Gruskay J, Rakowski DR, Woolson TE, Horan MP, Millett PJ
Outcomes after arthroscopic pancapsular capsulorrhaphy (APC) with suture anchors for multidirectional instability (MDI) of the shoulder are not widely reported.
To compare intraoperative findings and midterm outcomes of APC with suture anchors for MDI between female and male athletes and between a classic, atraumatic onset versus clinical onset of MDI after a traumatic event.
Cohort study; Level of evidence, 3.
Patients who underwent APC with suture anchors for MDI and were at least 2 years out from surgery were included. Data were prospectively collected and retrospectively reviewed and included the onset of MDI, intraoperative pathoanatomic findings, level of sports participation, and patient satisfaction as well as the American Shoulder and Elbow Surgeons (ASES), Single Assessment Numeric Evaluation (SANE), Quick Disabilities of the Arm, Shoulder and Hand (QuickDASH), and Short Form-12 Physical Component Summary (SF-12 PCS) scores. Information regarding shoulder instability and return to sport was collected, and Kaplan-Meier survivorship analysis was performed.

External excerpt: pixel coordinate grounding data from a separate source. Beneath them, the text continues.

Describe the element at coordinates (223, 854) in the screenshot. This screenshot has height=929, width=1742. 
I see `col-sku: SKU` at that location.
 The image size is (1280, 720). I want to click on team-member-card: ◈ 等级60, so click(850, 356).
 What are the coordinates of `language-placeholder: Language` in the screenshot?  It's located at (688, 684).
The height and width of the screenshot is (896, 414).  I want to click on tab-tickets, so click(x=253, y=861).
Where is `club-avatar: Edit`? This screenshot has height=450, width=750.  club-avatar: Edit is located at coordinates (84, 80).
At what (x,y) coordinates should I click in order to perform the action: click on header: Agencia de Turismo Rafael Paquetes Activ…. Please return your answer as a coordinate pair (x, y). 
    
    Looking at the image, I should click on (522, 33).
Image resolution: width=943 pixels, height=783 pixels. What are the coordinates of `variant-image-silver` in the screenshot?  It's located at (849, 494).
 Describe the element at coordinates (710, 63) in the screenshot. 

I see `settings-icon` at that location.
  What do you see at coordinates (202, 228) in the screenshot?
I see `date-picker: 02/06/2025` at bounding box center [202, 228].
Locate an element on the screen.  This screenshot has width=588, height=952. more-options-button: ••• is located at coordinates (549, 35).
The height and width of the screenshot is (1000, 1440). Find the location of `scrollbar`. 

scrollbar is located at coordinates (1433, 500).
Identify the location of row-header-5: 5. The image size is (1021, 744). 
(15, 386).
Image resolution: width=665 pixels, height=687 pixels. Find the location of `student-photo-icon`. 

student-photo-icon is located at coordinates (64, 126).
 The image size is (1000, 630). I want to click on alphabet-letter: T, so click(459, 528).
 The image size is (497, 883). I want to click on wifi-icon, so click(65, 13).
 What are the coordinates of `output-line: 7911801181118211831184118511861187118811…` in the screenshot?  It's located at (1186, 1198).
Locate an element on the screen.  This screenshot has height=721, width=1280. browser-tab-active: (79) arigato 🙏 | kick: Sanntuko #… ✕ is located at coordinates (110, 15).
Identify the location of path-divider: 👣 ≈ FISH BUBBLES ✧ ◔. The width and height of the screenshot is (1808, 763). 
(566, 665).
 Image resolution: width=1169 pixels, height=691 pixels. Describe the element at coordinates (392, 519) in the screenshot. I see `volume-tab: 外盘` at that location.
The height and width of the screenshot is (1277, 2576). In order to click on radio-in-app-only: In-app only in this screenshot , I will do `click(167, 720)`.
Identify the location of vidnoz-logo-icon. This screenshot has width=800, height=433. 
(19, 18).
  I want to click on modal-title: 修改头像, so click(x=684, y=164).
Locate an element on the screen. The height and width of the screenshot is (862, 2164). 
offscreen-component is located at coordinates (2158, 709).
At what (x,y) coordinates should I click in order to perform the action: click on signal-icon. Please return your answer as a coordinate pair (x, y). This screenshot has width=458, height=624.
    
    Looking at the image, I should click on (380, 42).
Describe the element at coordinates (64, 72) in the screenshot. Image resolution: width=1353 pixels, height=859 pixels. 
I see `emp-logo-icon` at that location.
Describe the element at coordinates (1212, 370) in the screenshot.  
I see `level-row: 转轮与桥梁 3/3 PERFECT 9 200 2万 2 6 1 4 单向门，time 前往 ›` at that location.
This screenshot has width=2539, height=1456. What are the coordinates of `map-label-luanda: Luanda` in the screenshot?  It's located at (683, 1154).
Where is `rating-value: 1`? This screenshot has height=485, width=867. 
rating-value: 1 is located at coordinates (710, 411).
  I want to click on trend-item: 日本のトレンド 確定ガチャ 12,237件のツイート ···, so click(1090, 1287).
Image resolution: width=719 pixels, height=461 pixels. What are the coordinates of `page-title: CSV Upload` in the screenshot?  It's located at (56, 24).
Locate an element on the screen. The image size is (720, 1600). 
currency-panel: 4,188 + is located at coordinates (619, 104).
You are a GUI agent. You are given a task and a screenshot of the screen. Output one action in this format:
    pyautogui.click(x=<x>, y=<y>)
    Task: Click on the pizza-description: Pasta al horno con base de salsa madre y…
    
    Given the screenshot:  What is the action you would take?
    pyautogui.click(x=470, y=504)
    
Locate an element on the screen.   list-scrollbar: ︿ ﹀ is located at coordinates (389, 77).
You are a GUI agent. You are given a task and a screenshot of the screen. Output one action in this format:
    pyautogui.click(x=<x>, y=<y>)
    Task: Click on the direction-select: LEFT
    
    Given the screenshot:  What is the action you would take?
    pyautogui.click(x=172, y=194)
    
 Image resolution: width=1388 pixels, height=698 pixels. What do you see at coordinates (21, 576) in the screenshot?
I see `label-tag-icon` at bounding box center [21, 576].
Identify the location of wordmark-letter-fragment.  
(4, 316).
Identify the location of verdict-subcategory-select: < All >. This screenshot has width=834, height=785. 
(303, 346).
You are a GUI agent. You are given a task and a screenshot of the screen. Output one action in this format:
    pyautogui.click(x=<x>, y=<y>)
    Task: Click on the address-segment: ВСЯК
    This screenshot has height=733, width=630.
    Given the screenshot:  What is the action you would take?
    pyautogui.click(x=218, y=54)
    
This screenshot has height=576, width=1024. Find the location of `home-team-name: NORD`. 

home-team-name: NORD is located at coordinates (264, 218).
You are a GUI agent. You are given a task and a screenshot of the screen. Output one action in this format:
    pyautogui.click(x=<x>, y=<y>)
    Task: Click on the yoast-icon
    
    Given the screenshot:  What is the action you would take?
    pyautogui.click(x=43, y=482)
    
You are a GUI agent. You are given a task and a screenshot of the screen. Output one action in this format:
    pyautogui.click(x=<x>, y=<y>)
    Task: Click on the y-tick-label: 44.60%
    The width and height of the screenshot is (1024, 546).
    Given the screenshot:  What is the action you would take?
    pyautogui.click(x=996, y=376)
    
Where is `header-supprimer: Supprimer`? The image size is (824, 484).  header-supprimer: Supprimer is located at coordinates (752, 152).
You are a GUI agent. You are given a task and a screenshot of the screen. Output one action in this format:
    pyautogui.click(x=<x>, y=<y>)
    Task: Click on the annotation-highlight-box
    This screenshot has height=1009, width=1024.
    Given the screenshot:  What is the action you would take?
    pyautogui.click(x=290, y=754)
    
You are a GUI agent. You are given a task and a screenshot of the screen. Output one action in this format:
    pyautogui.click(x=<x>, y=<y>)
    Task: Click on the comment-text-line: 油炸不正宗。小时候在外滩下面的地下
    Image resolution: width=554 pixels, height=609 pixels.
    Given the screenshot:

Forty-one patients (45 shoulders; 25 male, 20 female), consecutively treated between October 2006 and January 2013, were included. The onset of MDI was atraumatic in 22 shoulders and traumatic in 23 shoulders. At surgery, 29 of 45 (64.4%) had labral detachment. Seven shoulders (16.7%) experienced instability episodes postoperatively, and 3 of these underwent revision surgery. The mean follow-up was 3.3 years (range, 2.0-6.6 years). All subjective outcome scores improved significantly from preoperative levels (P < .005). At final follow-up, the mean ASES score was 92.0, and 76.7% (23/30) indicated that they had returned to sports participation equal to or slightly below their preinjury level. Kaplan-Meier analysis showed a survivorship rate of 87% at 3 years. Male patients were 2.3 times more likely to have a traumatic onset of instability (68% vs 30%, respectively; P = .017) and were 2.1 times more likely to have concomitant lesions (84% vs 40%, respectively; P = .004) than female patients. Furthermore, male patients demonstrated a higher mean postoperative ASES score than female patients (97.0 ± 4.7 vs 85.5 ± 16.4, respectively; P = .023). Female patients were 6.9 times more likely to undergo an additional rotator interval closure (RIC) procedure (58% vs 4.7%, respectively; P < .001) and to experience postoperative subluxations (40% vs 22%, respectively; P = .035) than male patients. A traumatic onset of MDI was associated with a higher mean postoperative ASES score (96.4 ± 6.9 vs 87.0 ± 15.7, respectively; P = .048), higher median satisfaction score (10 vs 9, respectively; P = .029), and higher return-to-sport rate (83% vs 44%, respectively; P = .030) than an atraumatic onset.
APC with suture anchors can be an effective and safe treatment for patients with MDI. Labral tears were commonly found, even in patients with a classic, atraumatic onset. Male patients and patients with a traumatic onset of MDI had more favorable outcomes. Female patients may be more challenging to treat as they were more likely to undergo an additional RIC procedure and experience postoperative subluxations.